While enacting a liberal policy will have no direct effect on the game, passing a fascist policy may grant the President special executive actions referred to as "Presidential Powers", including the ability to privately check the three top cards of the draw pile; investigate a player's party membership; choose the next round's President via special election; or execute a player, removing that player from the game. These powers are activated by covering up a fascist policy tracker space that has an ability written in it, after which that power has to be resolved before ending the round. Passing five fascist policies unlocks the ability to exercise the veto power for the rest of the game, where the Chancellor can choose to not enact any new policy on the President's consent. Whenever the veto power is used, the Election Tracker is counted up by one before the end of the round.

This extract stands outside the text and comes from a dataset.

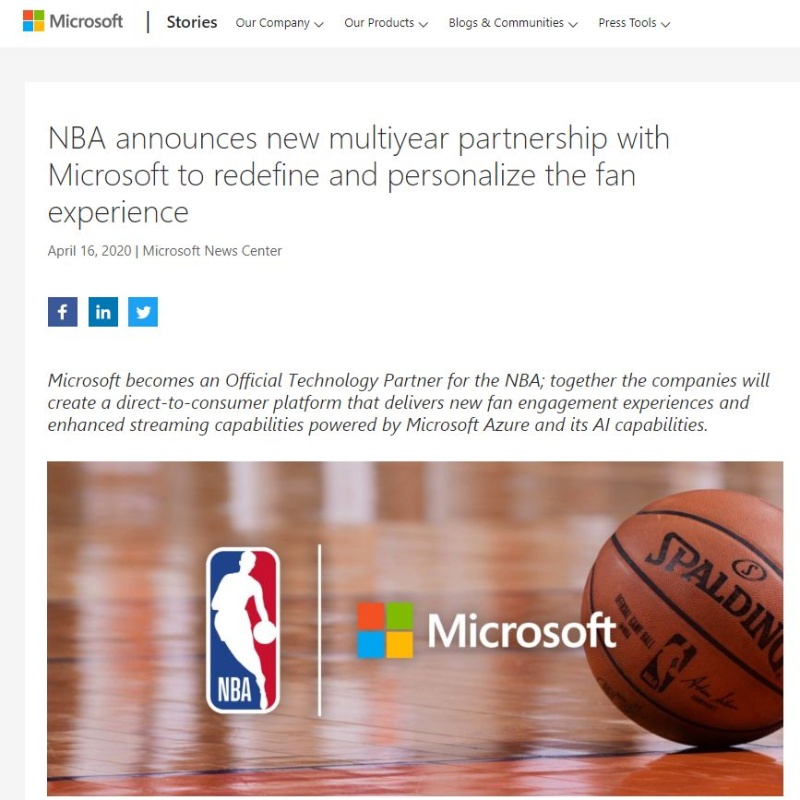Click the Spalding basketball in the image
The height and width of the screenshot is (800, 800).
click(683, 617)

The game ends when either five liberal policies or six fascist policies have been enacted, resulting in victory for whichever team has achieved that policy count requirement. Additionally, after three fascist policies have been passed, the fascists can win by having Hitler elected Chancellor. Whenever the President is required to execute a player, the liberals can win by having Hitler executed. If the executed player is not Hitler, the game continues without the remaining players knowing whether that player was a liberal or a fascist. The game continues if Hitler is elected President, even after the three fascist policies have been enacted.

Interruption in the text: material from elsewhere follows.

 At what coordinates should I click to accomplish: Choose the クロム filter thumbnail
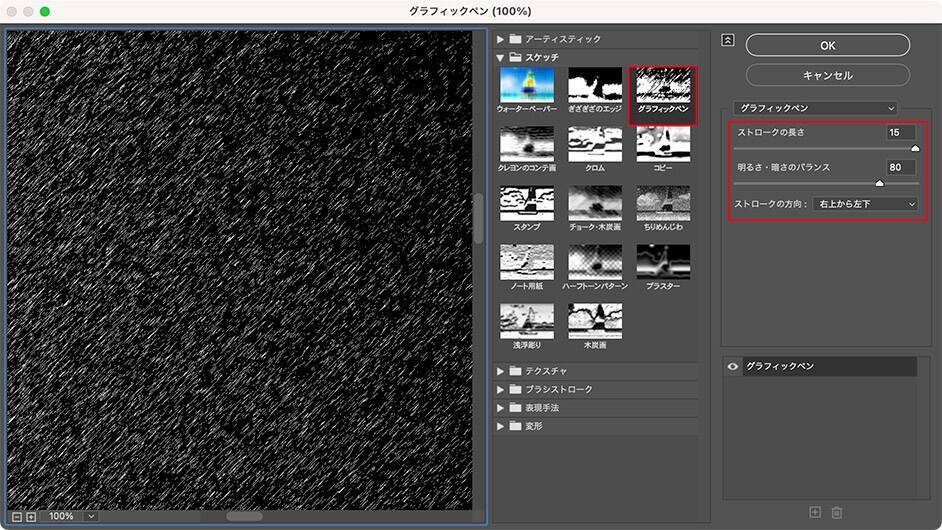click(595, 145)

== Development and release ==
Secret Hitler was designed by Max Temkin (the co-creator of Cards Against Humanity and Humans vs. Zombies), Mike Boxleiter (co-founder of Mikengreg, the video game developer behind Solipskier and TouchTone) and Tommy Maranges (the writer of Philosophy Bro), and was illustrated by Mackenzie Schubert (illustrator of games such as Letter Tycoon and Penny Press), collectively known as Goat, Wolf, & Cabbage LLC. The development team worked out of office space provided by the Cards Against Humanity team for new game designers. The original concept was developed by Boxleiter and Maranges as means to re-engineer the gameplay of Avalon, with Temkin adding significant influence from Werewolf variations. On November 23, 2015, Temkin launched a Kickstarter campaign for the game seeking $54,450. The project was successfully funded by 200% within the first 24 hours, and the campaign ended on December 23, 2015, with a total of $1,479,046 pledged by 34,565 contributors, making it one of the most successful tabletop games in Kickstarter's history. Meanwhile, a freeware print-and-play edition of Secret Hitler was released on November 25, 2015, under the CC BY-NC-SA 4.0 Creative Commons license.

Secret Hitler first shipped for Kickstarter backers, in multiple waves starting on August 25, 2016, and was released to retail shortly after. The game is produced by Breaking Games, a division of Cards Against Humanity manufacturer AdMagic, and distributed by Blackbox, a shipping company founded by the creators of Cards Against Humanity, including Secret Hitler designer Temkin. An official, Wil Wheaton-narrated companion app, Secret Hitler Companion, was launched alongside Secret Hitler, for Android and iOS.

In February 2017, free copies of Secret Hitler were shipped to all 100 members of the United States Senate. The Trump Pack, an expansion pack for Secret Hitler, which replaces the fascists' cards with Donald Trump and prominent members of his administration at the time (Sean Spicer, Stephen Miller, Steve Bannon and Mike Pence), was released in June 2017, with all proceeds generated from the pack's sales donated to the American Civil Liberties Union.

== Reception ==
A board game review in The Wirecutter stated that the game, while fun, has a difficult learning curve because of its complex rules. It also stated it has a "potentially offensive theme".

Polygon praised the game as "a hit" with "pure shenanigans you'll enjoy round after round".